ReverseMath: Answer Inversion for Scalable and Verifiable Mathematical Problem Generation
For researchers and practitioners evaluating and training LLMs on mathematical reasoning, ReverseMath provides a scalable method to generate fresh, verifiable problems to detect memorization and augment training data.
ReverseMath generates new math problems by inverting the answer of existing ones, enabling scalable creation of verifiable problems. It reveals memorization-like behavior in LLMs and improves reasoning performance when used as training data augmentation.

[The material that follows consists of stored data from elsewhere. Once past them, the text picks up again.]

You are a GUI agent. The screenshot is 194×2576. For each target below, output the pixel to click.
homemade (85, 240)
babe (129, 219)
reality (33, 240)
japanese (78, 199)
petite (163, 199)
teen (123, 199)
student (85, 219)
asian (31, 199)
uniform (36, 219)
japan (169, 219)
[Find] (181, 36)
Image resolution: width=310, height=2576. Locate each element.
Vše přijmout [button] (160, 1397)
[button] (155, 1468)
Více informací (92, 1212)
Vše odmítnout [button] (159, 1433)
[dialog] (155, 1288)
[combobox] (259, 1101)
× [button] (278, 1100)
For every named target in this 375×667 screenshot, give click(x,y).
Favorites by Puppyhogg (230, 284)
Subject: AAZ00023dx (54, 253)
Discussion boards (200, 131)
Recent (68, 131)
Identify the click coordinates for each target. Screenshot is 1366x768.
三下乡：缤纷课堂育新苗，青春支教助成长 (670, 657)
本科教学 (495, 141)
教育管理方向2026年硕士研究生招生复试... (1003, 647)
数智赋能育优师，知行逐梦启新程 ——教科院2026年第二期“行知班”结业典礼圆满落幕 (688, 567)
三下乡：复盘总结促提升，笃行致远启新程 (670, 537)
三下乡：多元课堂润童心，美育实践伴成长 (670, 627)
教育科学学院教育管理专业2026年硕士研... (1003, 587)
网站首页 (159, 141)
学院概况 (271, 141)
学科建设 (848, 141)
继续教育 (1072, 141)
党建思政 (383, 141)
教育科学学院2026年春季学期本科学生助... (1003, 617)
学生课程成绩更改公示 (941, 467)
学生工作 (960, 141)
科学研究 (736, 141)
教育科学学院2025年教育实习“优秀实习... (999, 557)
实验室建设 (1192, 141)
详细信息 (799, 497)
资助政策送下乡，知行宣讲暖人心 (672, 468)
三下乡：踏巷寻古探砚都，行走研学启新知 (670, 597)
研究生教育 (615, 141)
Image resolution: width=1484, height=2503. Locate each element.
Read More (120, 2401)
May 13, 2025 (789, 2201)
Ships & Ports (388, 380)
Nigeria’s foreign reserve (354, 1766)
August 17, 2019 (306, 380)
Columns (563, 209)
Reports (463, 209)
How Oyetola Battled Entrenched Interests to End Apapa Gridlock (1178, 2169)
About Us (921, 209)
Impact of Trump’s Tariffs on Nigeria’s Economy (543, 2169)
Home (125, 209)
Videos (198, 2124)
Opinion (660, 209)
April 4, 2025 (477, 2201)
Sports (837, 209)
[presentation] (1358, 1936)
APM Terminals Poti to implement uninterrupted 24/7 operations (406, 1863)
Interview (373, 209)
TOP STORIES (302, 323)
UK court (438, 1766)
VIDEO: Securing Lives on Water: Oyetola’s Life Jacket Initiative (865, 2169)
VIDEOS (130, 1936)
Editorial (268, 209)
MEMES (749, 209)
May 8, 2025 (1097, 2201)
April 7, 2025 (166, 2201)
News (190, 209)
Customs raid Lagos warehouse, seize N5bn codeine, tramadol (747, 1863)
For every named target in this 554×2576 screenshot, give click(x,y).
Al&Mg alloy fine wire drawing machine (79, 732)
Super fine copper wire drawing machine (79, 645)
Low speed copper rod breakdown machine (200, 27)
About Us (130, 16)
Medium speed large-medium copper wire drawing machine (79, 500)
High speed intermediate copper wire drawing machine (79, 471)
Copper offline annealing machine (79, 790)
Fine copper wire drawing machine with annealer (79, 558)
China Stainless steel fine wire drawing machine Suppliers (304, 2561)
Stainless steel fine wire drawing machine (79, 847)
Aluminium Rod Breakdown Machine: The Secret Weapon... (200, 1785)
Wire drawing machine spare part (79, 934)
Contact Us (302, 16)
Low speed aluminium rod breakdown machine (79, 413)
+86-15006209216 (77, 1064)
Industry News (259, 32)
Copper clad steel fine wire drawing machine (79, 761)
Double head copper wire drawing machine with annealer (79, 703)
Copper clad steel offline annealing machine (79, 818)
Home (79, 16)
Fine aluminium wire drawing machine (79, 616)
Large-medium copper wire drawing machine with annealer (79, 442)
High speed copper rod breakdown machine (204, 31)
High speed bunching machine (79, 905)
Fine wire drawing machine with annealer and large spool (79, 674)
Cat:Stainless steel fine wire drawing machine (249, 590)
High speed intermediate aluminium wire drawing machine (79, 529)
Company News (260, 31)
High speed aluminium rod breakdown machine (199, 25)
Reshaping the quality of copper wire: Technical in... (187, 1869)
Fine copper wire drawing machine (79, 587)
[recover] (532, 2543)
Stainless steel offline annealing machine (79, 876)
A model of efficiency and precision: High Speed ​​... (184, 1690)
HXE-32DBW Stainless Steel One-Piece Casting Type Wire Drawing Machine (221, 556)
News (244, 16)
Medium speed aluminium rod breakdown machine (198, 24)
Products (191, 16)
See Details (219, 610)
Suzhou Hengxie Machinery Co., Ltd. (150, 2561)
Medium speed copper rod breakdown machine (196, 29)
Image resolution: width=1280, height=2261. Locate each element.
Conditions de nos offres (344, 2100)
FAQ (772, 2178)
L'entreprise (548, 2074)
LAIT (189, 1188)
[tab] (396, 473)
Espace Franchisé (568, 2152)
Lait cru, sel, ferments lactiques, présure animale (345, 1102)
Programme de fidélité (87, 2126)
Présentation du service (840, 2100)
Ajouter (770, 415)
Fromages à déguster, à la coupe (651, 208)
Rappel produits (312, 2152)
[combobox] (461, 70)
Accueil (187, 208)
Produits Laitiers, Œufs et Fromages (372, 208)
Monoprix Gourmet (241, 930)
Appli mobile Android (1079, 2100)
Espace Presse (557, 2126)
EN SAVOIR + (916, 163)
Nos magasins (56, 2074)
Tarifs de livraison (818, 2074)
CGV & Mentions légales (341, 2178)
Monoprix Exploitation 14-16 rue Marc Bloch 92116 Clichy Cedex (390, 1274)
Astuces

Mathematical reasoning benchmarks are vital for evaluating large language models (LLMs), but many are static and repeatedly exposed through public evaluation and training pipelines, making it difficult to separate genuine reasoning from memorization. Meanwhile, manually constructing new math problems with reliable answers remains costly. We introduce ReverseMath, a scalable method for generating new math problems through answer inversion. Given a problem and its answer, ReverseMath masks a numerical value in the original problem, treats the original answer as a known condition, and rewrites the problem so that the masked value becomes the new answer. The generated problem reverses the original input-output relation, making its answer known by construction. We study ReverseMath for both evaluation and training. For evaluation, paired original/reversed problems reveal substantial behavioral shifts: models sometimes fail on reversed problems and even incorrectly output the original answer, suggesting memorization-like behavior. For training, ReverseMath provides automatically labeled reversed problems as data augmentation for reinforcement learning (RL). Experiments show that including ReverseMath-generated data improves mathematical reasoning performance across multiple benchmarks, demonstrating its value as both an analysis tool and a scalable source of verifiable training data.